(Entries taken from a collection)

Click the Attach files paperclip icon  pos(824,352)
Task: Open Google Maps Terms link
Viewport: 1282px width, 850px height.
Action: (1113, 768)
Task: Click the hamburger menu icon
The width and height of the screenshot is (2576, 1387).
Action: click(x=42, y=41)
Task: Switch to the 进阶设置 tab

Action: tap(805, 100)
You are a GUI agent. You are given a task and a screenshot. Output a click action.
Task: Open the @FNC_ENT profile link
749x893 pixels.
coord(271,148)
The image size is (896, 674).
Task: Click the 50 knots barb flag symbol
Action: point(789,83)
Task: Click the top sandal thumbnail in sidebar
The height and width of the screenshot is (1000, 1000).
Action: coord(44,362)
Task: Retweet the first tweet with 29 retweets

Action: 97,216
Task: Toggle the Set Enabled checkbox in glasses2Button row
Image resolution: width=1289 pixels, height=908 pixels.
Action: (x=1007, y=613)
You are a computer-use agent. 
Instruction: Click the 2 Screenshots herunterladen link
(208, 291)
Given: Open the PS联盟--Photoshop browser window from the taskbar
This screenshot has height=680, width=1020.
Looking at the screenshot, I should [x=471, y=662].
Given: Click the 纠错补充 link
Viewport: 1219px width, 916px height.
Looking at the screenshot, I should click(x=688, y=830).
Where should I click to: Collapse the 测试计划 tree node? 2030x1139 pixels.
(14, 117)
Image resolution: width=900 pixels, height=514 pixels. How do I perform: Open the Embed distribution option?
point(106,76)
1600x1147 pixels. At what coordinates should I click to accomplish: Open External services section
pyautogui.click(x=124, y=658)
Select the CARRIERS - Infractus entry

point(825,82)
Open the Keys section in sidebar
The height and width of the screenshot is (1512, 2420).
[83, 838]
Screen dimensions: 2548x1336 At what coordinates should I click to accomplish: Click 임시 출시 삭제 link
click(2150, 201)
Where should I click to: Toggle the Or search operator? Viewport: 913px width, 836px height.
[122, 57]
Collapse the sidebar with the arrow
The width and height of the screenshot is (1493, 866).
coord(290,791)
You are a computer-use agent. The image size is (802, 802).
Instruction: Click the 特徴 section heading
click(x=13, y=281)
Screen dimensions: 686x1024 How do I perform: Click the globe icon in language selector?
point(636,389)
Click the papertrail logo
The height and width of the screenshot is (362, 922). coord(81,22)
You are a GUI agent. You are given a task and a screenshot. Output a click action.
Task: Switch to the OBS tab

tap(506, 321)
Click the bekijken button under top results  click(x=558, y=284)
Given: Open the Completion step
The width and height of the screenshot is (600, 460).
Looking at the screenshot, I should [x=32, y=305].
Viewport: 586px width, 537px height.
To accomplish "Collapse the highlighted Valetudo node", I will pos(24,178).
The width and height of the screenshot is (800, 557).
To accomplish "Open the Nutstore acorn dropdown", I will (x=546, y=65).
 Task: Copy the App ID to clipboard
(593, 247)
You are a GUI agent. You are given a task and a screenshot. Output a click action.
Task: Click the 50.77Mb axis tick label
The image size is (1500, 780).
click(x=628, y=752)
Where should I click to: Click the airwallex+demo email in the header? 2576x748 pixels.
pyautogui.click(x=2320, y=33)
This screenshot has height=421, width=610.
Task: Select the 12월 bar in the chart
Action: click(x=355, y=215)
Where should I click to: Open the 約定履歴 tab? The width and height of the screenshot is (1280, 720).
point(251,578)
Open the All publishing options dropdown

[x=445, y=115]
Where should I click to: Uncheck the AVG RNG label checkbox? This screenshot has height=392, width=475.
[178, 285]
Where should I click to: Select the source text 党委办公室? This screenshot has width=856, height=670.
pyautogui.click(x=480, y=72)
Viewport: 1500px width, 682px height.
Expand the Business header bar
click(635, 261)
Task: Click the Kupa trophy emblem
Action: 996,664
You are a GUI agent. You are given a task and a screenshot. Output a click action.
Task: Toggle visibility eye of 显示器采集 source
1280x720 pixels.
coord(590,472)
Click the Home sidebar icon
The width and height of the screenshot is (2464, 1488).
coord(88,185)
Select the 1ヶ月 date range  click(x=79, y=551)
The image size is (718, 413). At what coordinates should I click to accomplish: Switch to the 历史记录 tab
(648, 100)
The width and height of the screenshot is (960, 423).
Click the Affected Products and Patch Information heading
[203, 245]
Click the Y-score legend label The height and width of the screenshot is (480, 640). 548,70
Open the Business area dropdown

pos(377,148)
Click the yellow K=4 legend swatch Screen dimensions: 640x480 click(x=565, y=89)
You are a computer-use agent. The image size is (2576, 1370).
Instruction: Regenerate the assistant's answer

*Your goal*
Find every line in the material that contains the word "accomplish", and copy each of those lines.

*Written solution*
1600x1147 pixels. At what coordinates should I click to accomplish: Open External services section
Screen dimensions: 2548x1336 At what coordinates should I click to accomplish: Click 임시 출시 삭제 link
To accomplish "Collapse the highlighted Valetudo node", I will pos(24,178).
To accomplish "Open the Nutstore acorn dropdown", I will (x=546, y=65).
The image size is (718, 413). At what coordinates should I click to accomplish: Switch to the 历史记录 tab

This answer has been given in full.